The present invention aims to solve at least one of the technical problems in the above-mentioned prior art. For this reason, the present invention proposes a preparation method of a ternary precursor.

According to one aspect of the present invention, a kind of preparation method of ternary precursor is proposed, comprising the following steps:

S1: Mix the first metal salt solution containing soluble nickel salt, cobalt salt and manganese salt, ammonia water and sodium hydroxide solution, control the pH, react under heating and stirring, and the obtained slurry is aged and filtered to obtain the precursor body crystal seed;

S2: placing the precursor crystal seed in a dilute acid solution, stirring, and filtering to obtain the acidified seed crystal;

S3: Mix the second metal salt solution containing soluble nickel salt, cobalt salt and manganese salt, sodium hydroxide solution and the acidified seed crystal, adjust the pH, react under heating and stirring, and the obtained slurry is aged , filtered, and dried to obtain a ternary precursor.

In some embodiments of the present invention, in step S1, the pH is 10-13.

In some embodiments of the present invention, in step S1, the heating temperature is 40-80°C.

In some embodiments of the present invention, in step S1, the particle diameter D50 of the particles in the slurry is 1.5-4 μm.

In some embodiments of the present invention, in step S2, the dilute acid solution is one or more of hydrochloric acid, sulfuric acid, nitric acid or perchloric acid; preferably, the concentration of the dilute acid solution is 0.1-1mol/ L.

In some embodiments of the present invention, in step S2, the stirring time is 0.5-2h.

In some embodiments of the present invention, in step S3, the heating temperature is 40-80°C.

In some embodiments of the present invention, in step S3, the pH is 9.0-12.0.

In some embodiments of the present invention, in step S3, the particle diameter D50 of the particles in the slurry is 3-12 μm.

In some embodiments of the present invention, the first metal salt solution and the second metal salt solution may be the same or different.

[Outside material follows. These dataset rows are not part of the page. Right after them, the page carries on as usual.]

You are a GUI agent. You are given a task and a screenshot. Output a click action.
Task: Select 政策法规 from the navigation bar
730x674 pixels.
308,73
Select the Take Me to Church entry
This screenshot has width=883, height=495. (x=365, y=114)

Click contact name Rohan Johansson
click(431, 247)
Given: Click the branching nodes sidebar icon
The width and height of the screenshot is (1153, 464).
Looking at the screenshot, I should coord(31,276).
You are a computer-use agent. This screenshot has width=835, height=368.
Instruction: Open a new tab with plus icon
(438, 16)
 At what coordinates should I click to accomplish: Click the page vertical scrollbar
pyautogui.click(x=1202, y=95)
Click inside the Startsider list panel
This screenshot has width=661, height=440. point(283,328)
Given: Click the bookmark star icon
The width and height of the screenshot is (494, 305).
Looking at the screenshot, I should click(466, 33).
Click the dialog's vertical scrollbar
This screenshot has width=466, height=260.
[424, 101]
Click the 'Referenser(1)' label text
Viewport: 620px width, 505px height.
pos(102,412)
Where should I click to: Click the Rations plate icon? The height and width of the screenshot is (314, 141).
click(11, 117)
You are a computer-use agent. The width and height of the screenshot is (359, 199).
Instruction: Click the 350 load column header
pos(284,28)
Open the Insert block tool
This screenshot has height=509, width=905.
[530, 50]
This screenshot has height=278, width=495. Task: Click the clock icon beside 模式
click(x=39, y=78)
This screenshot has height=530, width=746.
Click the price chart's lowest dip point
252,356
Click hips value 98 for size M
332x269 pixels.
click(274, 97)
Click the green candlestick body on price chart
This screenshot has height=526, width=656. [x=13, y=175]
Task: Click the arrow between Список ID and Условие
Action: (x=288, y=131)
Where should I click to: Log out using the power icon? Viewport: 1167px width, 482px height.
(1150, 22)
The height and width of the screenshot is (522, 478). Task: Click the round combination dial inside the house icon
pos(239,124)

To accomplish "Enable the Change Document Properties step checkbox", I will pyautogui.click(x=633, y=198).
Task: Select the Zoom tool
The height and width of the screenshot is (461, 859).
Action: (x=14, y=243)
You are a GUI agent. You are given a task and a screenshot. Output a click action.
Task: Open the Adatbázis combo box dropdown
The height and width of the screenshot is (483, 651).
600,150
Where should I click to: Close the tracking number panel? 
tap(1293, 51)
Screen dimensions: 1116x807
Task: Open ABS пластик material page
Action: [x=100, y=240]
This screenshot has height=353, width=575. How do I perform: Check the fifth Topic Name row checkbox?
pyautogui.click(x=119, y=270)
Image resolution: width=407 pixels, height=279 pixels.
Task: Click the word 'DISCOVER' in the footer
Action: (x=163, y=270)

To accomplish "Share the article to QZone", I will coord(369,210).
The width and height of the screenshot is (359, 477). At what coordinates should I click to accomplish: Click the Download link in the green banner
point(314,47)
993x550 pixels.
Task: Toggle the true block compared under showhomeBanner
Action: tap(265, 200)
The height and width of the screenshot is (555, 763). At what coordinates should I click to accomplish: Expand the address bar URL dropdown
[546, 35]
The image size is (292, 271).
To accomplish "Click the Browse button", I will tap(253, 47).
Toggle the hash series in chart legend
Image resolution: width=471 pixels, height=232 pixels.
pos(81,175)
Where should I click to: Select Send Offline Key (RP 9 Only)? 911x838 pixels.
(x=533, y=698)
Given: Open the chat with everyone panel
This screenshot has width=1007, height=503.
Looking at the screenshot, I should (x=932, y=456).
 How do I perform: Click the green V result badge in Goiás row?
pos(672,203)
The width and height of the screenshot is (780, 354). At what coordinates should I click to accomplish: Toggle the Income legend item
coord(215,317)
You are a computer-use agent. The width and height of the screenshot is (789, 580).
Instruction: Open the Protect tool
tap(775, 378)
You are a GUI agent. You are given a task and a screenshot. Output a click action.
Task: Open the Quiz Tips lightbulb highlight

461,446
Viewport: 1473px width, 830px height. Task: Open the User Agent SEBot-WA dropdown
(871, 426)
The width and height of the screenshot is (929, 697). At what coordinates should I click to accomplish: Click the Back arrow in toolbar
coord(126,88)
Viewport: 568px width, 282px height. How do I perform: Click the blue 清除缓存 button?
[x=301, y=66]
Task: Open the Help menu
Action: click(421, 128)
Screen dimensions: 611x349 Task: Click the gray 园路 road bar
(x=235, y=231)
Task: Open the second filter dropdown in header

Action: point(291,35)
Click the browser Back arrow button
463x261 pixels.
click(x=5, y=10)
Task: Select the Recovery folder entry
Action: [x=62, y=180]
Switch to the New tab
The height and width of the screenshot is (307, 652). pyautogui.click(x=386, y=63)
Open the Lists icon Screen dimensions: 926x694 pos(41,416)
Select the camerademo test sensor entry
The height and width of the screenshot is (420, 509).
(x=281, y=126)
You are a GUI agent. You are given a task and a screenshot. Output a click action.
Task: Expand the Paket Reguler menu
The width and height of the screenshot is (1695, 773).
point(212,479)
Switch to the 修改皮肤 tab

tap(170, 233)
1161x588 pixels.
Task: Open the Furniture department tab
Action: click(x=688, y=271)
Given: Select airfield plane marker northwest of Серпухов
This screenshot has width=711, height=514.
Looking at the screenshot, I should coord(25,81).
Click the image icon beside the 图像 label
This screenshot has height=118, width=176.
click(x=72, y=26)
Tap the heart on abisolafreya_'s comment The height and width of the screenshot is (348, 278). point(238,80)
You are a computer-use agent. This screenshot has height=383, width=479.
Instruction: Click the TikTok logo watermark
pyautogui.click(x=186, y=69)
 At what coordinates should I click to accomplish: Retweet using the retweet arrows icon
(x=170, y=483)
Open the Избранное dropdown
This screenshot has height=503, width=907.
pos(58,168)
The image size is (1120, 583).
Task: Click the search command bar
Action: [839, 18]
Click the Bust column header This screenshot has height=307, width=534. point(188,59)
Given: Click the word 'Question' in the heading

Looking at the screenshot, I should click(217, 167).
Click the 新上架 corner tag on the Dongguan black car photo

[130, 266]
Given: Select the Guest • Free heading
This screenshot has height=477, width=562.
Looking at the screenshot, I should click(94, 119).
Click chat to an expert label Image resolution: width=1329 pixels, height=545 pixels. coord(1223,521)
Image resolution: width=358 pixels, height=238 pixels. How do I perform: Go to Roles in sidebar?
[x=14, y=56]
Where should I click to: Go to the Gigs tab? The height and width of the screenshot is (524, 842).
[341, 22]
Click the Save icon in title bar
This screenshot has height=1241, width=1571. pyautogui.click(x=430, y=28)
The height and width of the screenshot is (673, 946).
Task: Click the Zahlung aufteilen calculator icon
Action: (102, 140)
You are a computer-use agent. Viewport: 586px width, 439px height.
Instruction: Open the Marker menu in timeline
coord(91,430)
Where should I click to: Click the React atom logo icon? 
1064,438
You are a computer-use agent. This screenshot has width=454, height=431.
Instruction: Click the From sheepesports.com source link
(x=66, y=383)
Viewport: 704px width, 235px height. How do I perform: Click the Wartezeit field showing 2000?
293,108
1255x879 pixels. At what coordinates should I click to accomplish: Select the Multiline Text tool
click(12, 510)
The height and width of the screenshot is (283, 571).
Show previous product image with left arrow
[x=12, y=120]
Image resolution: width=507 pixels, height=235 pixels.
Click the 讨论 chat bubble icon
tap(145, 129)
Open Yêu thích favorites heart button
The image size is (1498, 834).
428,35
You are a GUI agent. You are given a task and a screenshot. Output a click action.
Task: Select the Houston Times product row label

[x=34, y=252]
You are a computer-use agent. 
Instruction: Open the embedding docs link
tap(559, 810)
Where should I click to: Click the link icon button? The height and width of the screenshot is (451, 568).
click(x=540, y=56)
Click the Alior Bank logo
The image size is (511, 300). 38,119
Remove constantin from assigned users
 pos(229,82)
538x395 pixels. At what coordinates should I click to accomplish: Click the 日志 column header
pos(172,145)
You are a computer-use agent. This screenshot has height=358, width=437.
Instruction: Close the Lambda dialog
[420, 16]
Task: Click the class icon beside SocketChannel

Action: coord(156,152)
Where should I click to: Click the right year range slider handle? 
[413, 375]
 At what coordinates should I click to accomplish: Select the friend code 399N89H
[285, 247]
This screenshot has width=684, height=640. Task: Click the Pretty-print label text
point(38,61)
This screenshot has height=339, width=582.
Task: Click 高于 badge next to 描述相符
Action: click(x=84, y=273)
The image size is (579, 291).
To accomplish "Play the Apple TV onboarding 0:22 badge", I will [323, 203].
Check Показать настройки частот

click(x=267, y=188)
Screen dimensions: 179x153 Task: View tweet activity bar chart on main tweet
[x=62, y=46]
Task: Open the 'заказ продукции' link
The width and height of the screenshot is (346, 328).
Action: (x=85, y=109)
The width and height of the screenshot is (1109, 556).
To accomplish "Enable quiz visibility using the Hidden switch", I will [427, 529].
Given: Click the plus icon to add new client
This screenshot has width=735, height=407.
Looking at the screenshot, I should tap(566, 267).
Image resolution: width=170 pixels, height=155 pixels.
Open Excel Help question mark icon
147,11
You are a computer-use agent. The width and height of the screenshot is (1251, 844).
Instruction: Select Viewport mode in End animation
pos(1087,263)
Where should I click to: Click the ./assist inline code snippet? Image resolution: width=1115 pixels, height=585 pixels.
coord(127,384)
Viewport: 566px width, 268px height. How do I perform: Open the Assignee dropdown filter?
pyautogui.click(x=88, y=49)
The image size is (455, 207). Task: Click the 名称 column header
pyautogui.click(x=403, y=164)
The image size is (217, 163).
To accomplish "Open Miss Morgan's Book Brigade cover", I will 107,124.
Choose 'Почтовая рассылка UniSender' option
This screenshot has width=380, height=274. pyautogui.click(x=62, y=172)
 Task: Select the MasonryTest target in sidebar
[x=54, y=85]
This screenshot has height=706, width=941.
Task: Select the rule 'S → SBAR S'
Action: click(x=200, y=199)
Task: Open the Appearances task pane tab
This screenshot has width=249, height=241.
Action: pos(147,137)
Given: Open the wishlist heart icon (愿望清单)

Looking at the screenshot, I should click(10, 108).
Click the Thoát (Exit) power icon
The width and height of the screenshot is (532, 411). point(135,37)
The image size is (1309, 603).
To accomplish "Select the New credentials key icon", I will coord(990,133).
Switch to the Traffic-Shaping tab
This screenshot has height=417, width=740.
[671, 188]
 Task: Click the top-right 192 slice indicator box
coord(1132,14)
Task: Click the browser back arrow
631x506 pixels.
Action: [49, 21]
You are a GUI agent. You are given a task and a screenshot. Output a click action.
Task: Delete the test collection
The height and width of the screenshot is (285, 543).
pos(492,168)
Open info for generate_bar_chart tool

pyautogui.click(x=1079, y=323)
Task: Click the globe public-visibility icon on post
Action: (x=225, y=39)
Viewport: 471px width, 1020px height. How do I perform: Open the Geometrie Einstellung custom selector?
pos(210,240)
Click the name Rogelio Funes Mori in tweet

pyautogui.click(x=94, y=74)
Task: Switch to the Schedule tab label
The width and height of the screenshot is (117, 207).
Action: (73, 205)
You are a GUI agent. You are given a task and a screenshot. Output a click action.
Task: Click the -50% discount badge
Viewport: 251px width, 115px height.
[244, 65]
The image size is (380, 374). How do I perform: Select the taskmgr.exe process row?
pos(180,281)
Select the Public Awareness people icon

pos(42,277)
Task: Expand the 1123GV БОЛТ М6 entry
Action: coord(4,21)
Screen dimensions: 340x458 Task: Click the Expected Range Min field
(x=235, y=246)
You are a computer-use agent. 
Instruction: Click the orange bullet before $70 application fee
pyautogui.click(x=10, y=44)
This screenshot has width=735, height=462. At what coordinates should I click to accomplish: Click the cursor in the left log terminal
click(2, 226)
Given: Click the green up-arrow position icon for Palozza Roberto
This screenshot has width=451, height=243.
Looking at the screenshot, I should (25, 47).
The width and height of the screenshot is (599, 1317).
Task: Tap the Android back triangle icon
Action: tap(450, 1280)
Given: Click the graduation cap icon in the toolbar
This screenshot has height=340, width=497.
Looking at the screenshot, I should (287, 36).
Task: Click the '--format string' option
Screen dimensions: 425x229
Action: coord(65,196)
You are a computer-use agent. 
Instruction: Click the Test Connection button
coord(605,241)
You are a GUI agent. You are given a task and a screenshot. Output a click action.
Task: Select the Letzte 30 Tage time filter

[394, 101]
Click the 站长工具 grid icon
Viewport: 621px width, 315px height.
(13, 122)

When the two are the same, the front and rear components of the precursor are the same, and when the two are different, the obtained precursor is a concentration gradient material.

In some embodiments of the present invention, the specific process of step S3 is as follows: first add the acidified seed crystal and water into the reactor, start stirring and heating, and feed inert gas, and then add sodium hydroxide into the reactor The solution adjusts the pH, and then simultaneously pumps the sodium hydroxide solution and the second metal salt solution to react, during which the reaction pH is continuously adjusted to control the nucleation and growth of the precursor particles, and the clear liquid in the reactor is filtered to maintain the liquid level Stable, the particles continue to grow until they grow to the target particle size.

According to a preferred embodiment of the present invention, it has at least the following beneficial effects:

1. The present invention uses ammonia water as a complexing agent in the seed crystal preparation stage, metal ions can be precipitated slowly and evenly, and it is difficult to agglomerate multiple particles into deformed secondary particles under the condition of no ammonia, and the obtained seed crystal sphericity High, good dispersibility; the seed crystal preparation stage takes a short time in the whole reaction process, but the number of seed crystals obtained is enough to support multiple experiments.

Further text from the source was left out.